··· Provided records
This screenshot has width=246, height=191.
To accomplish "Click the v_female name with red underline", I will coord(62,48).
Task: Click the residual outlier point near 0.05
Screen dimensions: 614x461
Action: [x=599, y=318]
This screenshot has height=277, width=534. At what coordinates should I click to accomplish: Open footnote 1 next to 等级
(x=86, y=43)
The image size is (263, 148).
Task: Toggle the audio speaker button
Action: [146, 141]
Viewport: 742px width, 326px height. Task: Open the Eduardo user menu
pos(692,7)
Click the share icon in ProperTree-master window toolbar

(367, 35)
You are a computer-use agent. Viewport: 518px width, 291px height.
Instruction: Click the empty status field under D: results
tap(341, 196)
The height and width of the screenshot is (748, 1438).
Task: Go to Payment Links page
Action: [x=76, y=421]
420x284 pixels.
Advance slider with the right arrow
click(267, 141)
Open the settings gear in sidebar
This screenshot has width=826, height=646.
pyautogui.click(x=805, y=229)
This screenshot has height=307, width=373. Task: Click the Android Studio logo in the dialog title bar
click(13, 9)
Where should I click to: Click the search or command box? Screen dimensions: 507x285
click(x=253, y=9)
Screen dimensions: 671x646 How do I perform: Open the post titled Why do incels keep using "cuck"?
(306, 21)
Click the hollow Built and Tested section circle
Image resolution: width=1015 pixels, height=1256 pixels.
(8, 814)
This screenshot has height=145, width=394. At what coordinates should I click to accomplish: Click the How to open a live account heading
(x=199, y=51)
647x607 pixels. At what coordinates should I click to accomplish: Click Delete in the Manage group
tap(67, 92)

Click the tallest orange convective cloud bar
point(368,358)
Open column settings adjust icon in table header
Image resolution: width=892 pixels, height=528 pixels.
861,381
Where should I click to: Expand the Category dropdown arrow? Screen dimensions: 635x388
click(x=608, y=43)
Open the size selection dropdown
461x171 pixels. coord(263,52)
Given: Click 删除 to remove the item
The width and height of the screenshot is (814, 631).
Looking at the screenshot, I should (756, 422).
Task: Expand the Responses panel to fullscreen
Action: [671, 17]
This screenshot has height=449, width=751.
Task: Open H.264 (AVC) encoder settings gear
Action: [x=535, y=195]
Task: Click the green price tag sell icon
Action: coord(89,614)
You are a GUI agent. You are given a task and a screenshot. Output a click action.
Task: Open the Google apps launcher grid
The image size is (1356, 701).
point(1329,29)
······
▶ Exercise
Set down again, word for word, the stretch of records from the line with "647x607 pixels. At" to the line with "Given: Click 删除 to remove the item", both of those lines included.

▶ The answer
647x607 pixels. At what coordinates should I click to accomplish: Click Delete in the Manage group
tap(67, 92)

Click the tallest orange convective cloud bar
point(368,358)
Open column settings adjust icon in table header
Image resolution: width=892 pixels, height=528 pixels.
861,381
Where should I click to: Expand the Category dropdown arrow? Screen dimensions: 635x388
click(x=608, y=43)
Open the size selection dropdown
461x171 pixels. coord(263,52)
Given: Click 删除 to remove the item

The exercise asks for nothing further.